What is expected ▸ Scale every coordinate in the answers below by 2.1, rounding to whole numbers with halves rounded up, and write out all the lines of the data again in full with the scaled coordinates. Leave the pictures out of your answer.

Data on locating elements on screens ▸
----
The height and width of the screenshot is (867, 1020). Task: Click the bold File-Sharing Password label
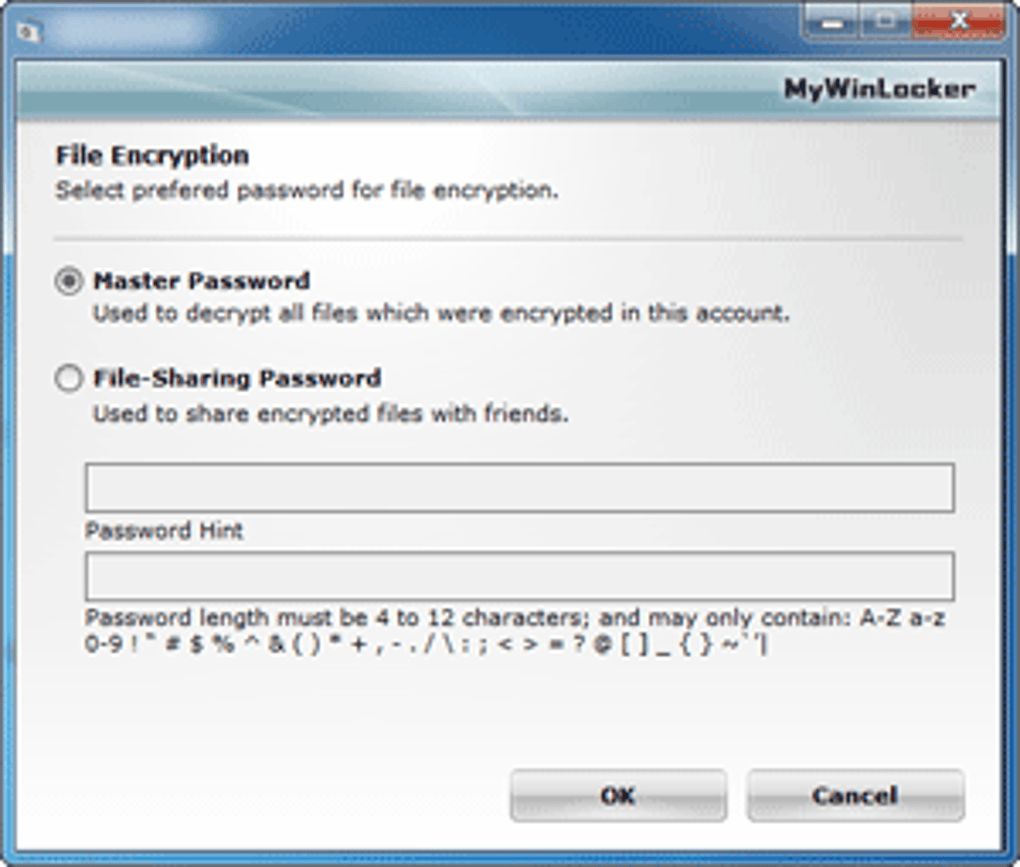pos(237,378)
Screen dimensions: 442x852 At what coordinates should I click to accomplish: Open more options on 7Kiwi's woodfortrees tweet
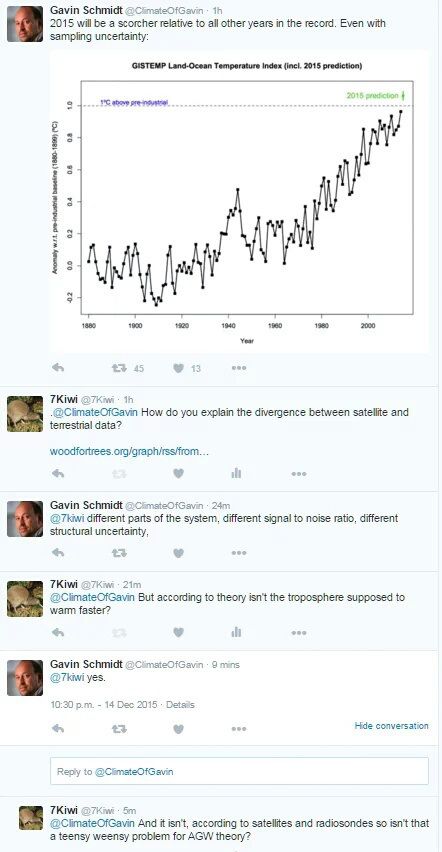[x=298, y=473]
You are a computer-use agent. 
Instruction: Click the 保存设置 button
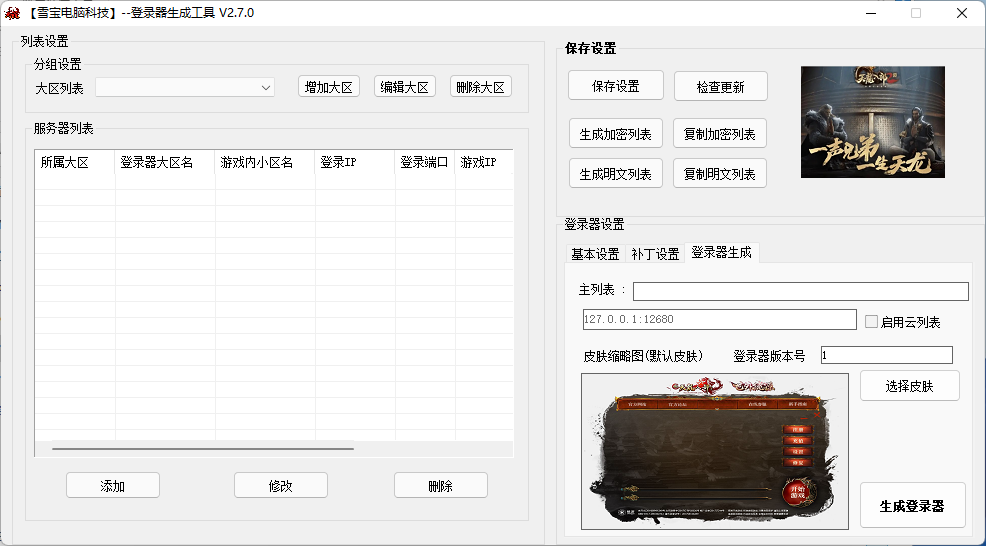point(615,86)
----
Expected answer ▸
The height and width of the screenshot is (867, 1020). Task: Click the bold File-Sharing Password label
pos(498,794)
Screen dimensions: 442x852 At what coordinates should I click to accomplish: Open more options on 7Kiwi's woodfortrees tweet
[x=626, y=993]
You are a computer-use agent. 
Instruction: Click the 保存设置 button
point(1292,181)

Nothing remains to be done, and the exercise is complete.